L'expression « au hasard Balthazar » a quelque chose de l'errance.


Il sera un peu question de cela quand Robert Bresson la reprendra à son compte pour nourrir son oeuvre.


Une errance dans un monde à l'échelle d'un village, au gré des vents qui soufflent toujours dans une même direction, pour un âne que l'on s'échange, qui passe de main en main.


Un vent qui souffle toute sa souffrance, tout son drame sur une pauvre vie qui s'avance vers l'inéluctable. Arrachée à l'âge d'enfance et aux caresses de fouscades pour servir la bassesse et la lâcheté humaines.


Au Hasard Balthazar a quelque chose de christique, de sacrificiel, d'impuissant, de profondément désabusé. L'âne qu'il met en scène est sujet à toutes brimades, à toutes les violences, les abandons successifs. Un témoin souffre-douleur qui soutient la vision du monde nihiliste d'un Robert Bresson sombre, misanthrope, pessimiste quant à la nature humaine. Dans un récit aride, elliptique, qui avance par à coups, qui donne l'impression d'une neutralité détachée de l'émotion.


Impression relayée par la prestation des comédiens, au texte rare, peu incarné, en forme d'abstraction de la vanité et du dérisoire de l'homme qui ne fait que traverser, tel un fantôme, l'existence. Ces divers personnages rencontrés n'évoluent pas, ne changent pas d'un pouce : il s'engoncent au contraire dans un défaut, un vice, une méchanceté. Sans explication, sans justification. Ils ne sont à l'évidence plus conscience, mais uniquement des actes dont Balthazar est le témoin muet et impuissant. Soumis à des souffrances plus ou moins cruelles. Transformant sa vie d'âne opiniâtre en nombre de stations dans sa passion.


Devant ses yeux, les hommes choisissent finalement toujours le mal, la bêtise, la lâcheté. Aucun n'est sympathique. Jusqu'à devenir un agent destructeur qui semble allergique à la pureté, à l'innocence. Sans raison clairement identifiable, sans explication. Comme si le désoeuvrement était à l'oeuvre.
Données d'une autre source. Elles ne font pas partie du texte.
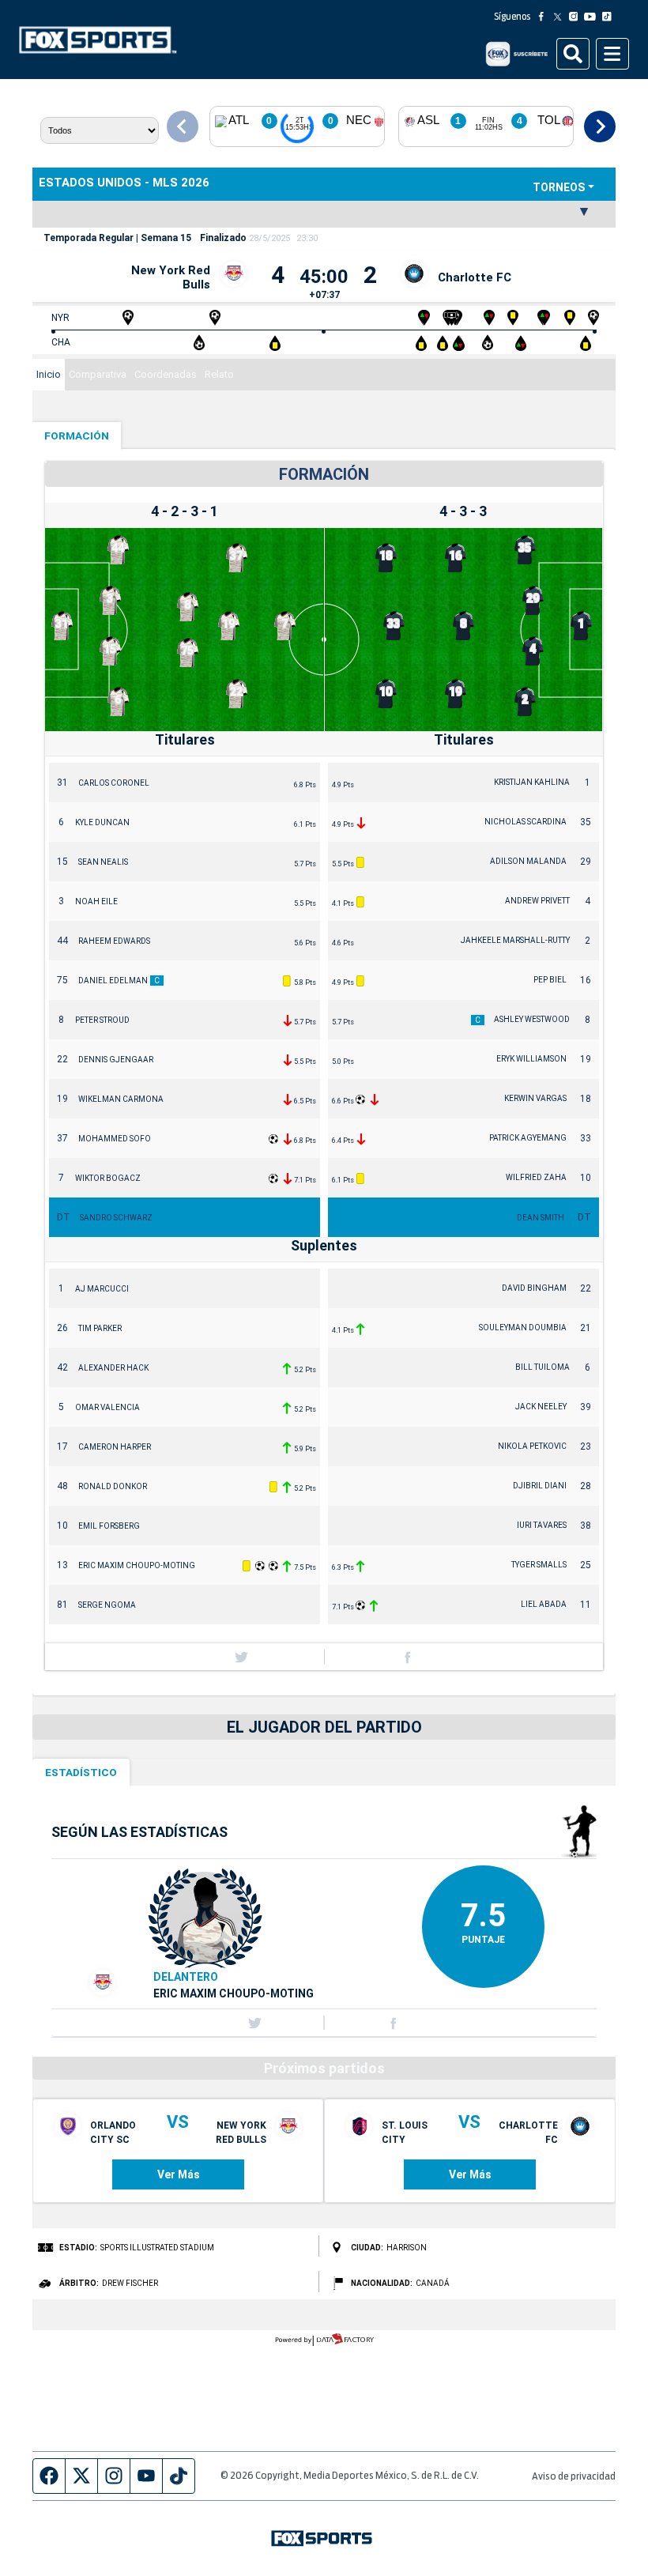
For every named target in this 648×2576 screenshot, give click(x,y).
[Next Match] (600, 126)
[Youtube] (593, 16)
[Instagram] (577, 16)
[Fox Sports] (98, 40)
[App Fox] (516, 53)
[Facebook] (544, 16)
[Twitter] (560, 16)
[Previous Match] (182, 126)
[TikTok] (610, 16)
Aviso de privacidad (574, 2477)
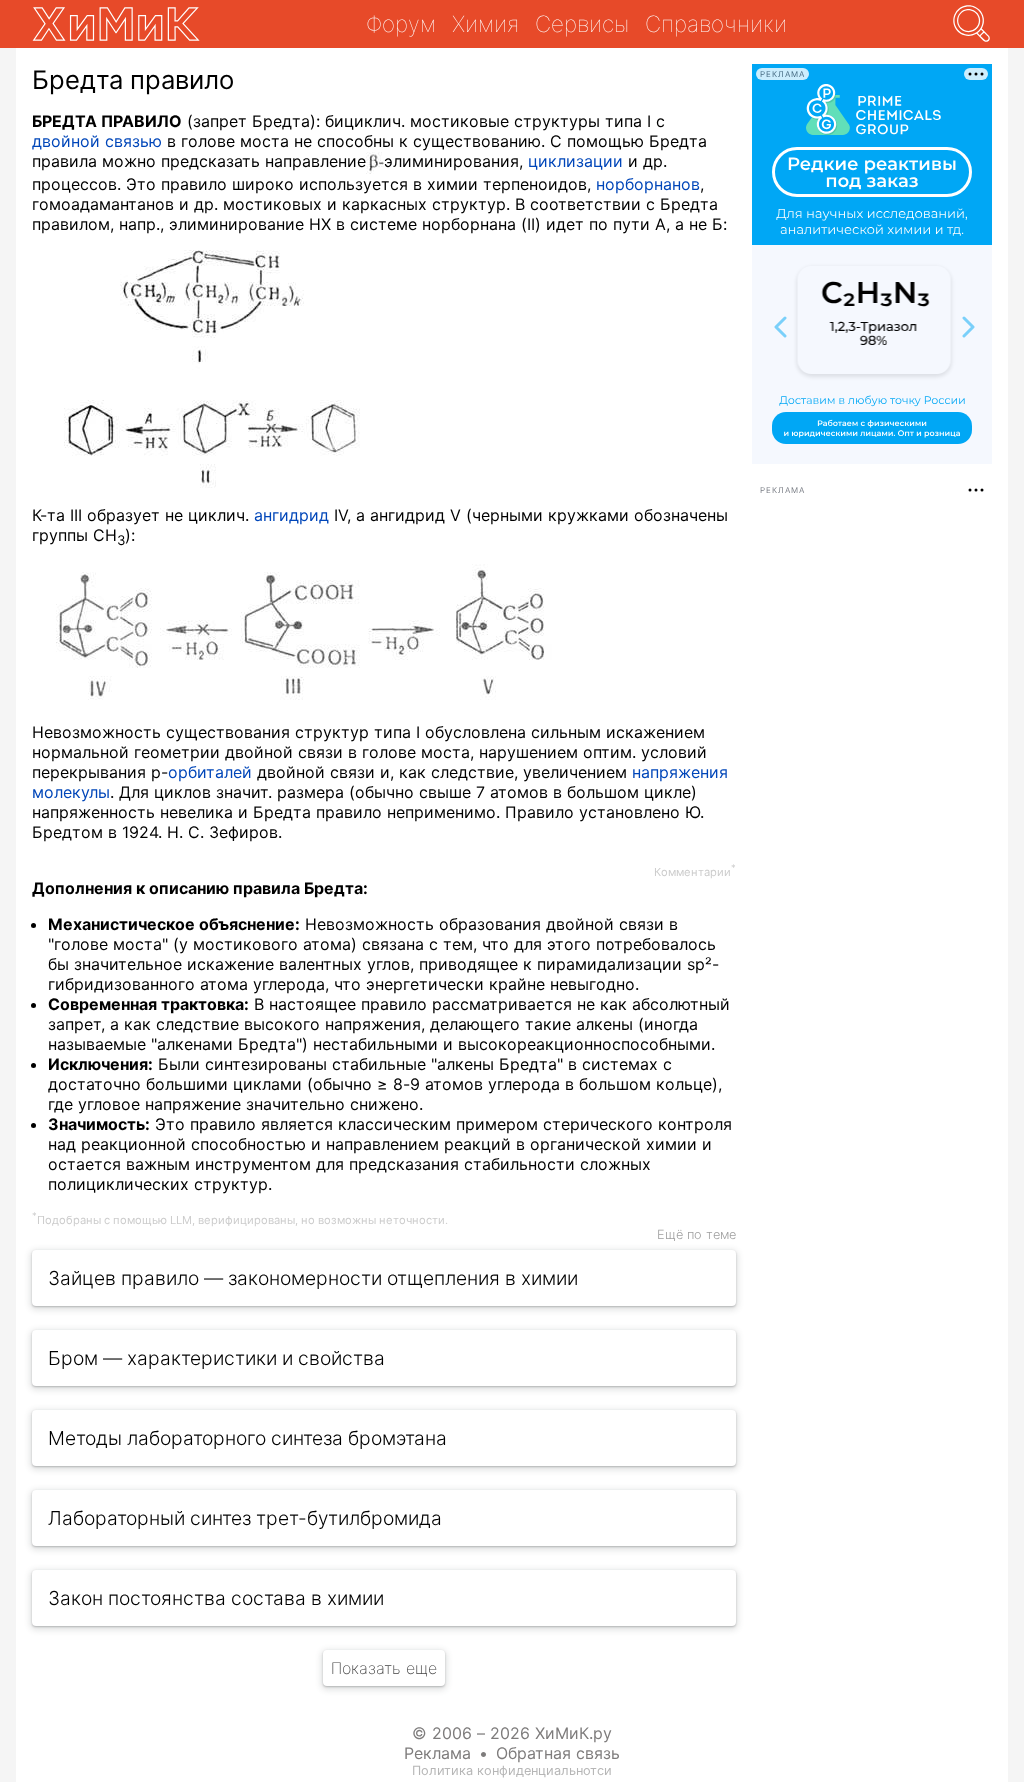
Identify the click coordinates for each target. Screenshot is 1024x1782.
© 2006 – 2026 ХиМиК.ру (512, 1733)
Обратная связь (558, 1753)
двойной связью (97, 141)
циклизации (575, 161)
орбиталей (210, 772)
Sur ce terrain, Balthazar et Marie, sa première propriétaire qui s'est désintéressée de lui, partagent le même destin d'abandon, d'ingénuité malmenée, bafouée, abusée. Subissant le mal irréductible à toute cause.


Balthazar, lui, n'est qu'un animal domestiqué, qui sert son propriétaire du moment et, qui ne peut que réagir comme tel. Humble jusqu'au bout, dénué de la moindre réaction, sauf à parfois se sauver dans un instinct de survie terminal.


Balthazar n'est que la victime expiatoire de la sombre démonstration de Robert Bresson. Le mal est partout, universel, personnifié ou, à l'échelle d'une ruralité ramassée sur elle-même, tapie dans la rumeur mesquine et les petites médiocrités dérisoires, derrière les fenêtres du voisin qui épie.


Robert Bresson pense sans doute que rien ne mérite d'être sauvé chez ses contemporains. Dans une poésie sombre de tous les instants où se disputent les pires instincts, les abandons les plus coupables et les fragilités indécises. Les dernières minutes de Au Hasard Balthazar en sont la preuve. En effet, l'homme n'apparaît même plus, et se résume aux bruits qui déchirent le silence de la nuit.


Et l'animal solitaire, enfin, d'accéder à ce qui apparaît le plus comme un repos libérateur.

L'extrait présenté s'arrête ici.